Set exercise »
Return each of the rows below word for word, changing nothing.

[Stored rows]
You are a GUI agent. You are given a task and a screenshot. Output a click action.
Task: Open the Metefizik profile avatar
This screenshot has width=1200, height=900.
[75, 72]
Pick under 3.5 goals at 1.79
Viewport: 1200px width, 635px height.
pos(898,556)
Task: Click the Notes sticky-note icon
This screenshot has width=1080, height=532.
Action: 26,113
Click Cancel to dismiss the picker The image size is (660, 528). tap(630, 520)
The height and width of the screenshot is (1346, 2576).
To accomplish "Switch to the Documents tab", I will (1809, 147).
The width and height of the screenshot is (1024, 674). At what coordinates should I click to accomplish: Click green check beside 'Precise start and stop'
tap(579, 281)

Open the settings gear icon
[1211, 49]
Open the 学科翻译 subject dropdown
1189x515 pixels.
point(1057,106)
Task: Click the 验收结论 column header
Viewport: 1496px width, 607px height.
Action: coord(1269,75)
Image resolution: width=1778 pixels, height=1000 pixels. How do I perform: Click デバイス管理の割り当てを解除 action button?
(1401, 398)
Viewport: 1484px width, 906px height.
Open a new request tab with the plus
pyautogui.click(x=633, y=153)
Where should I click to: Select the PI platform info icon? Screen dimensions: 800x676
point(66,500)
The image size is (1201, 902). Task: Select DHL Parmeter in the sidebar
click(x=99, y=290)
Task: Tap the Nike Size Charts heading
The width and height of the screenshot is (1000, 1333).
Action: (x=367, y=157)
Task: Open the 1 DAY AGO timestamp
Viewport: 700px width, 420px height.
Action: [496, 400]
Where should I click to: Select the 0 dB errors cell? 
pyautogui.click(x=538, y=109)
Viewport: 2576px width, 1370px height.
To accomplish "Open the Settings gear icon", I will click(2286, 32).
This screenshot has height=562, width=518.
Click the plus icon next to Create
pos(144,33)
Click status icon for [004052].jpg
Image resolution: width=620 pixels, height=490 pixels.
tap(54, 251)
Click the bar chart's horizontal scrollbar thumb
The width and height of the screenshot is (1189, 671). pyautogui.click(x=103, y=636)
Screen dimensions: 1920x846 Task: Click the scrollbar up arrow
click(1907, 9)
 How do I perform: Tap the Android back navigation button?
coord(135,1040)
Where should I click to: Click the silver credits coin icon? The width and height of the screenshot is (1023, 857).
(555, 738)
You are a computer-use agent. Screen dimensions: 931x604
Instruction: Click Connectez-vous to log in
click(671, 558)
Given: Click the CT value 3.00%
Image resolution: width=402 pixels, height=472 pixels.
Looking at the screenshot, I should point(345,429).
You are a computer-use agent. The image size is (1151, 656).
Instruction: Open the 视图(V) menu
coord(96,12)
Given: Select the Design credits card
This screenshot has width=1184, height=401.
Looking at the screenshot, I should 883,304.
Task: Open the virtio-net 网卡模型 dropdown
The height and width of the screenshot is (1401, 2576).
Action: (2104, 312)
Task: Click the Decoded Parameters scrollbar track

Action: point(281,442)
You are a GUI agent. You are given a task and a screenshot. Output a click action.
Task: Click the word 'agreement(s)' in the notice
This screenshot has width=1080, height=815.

Result »
You are a GUI agent. You are given a task and a screenshot. Output a click action.
Task: Open the Metefizik profile avatar
This screenshot has width=1200, height=900.
[75, 72]
Pick under 3.5 goals at 1.79
Viewport: 1200px width, 635px height.
pos(898,556)
Task: Click the Notes sticky-note icon
This screenshot has width=1080, height=532.
Action: 26,113
Click Cancel to dismiss the picker The image size is (660, 528). tap(630, 520)
The height and width of the screenshot is (1346, 2576).
To accomplish "Switch to the Documents tab", I will (1809, 147).
The width and height of the screenshot is (1024, 674). At what coordinates should I click to accomplish: Click green check beside 'Precise start and stop'
tap(579, 281)

Open the settings gear icon
[1211, 49]
Open the 学科翻译 subject dropdown
1189x515 pixels.
point(1057,106)
Task: Click the 验收结论 column header
Viewport: 1496px width, 607px height.
Action: coord(1269,75)
Image resolution: width=1778 pixels, height=1000 pixels. How do I perform: Click デバイス管理の割り当てを解除 action button?
(1401, 398)
Viewport: 1484px width, 906px height.
Open a new request tab with the plus
pyautogui.click(x=633, y=153)
Where should I click to: Select the PI platform info icon? Screen dimensions: 800x676
point(66,500)
The image size is (1201, 902). Task: Select DHL Parmeter in the sidebar
click(x=99, y=290)
Task: Tap the Nike Size Charts heading
The width and height of the screenshot is (1000, 1333).
Action: (x=367, y=157)
Task: Open the 1 DAY AGO timestamp
Viewport: 700px width, 420px height.
Action: [496, 400]
Where should I click to: Select the 0 dB errors cell? 
pyautogui.click(x=538, y=109)
Viewport: 2576px width, 1370px height.
To accomplish "Open the Settings gear icon", I will click(2286, 32).
This screenshot has height=562, width=518.
Click the plus icon next to Create
pos(144,33)
Click status icon for [004052].jpg
Image resolution: width=620 pixels, height=490 pixels.
tap(54, 251)
Click the bar chart's horizontal scrollbar thumb
The width and height of the screenshot is (1189, 671). pyautogui.click(x=103, y=636)
Screen dimensions: 1920x846 Task: Click the scrollbar up arrow
click(1907, 9)
 How do I perform: Tap the Android back navigation button?
coord(135,1040)
Where should I click to: Click the silver credits coin icon? The width and height of the screenshot is (1023, 857).
(555, 738)
You are a computer-use agent. Screen dimensions: 931x604
Instruction: Click Connectez-vous to log in
click(671, 558)
Given: Click the CT value 3.00%
Image resolution: width=402 pixels, height=472 pixels.
Looking at the screenshot, I should point(345,429).
You are a computer-use agent. The image size is (1151, 656).
Instruction: Open the 视图(V) menu
coord(96,12)
Given: Select the Design credits card
This screenshot has width=1184, height=401.
Looking at the screenshot, I should 883,304.
Task: Open the virtio-net 网卡模型 dropdown
The height and width of the screenshot is (1401, 2576).
Action: (2104, 312)
Task: Click the Decoded Parameters scrollbar track

Action: point(281,442)
You are a GUI agent. You are given a task and a screenshot. Output a click action.
Task: Click the word 'agreement(s)' in the notice
This screenshot has width=1080, height=815.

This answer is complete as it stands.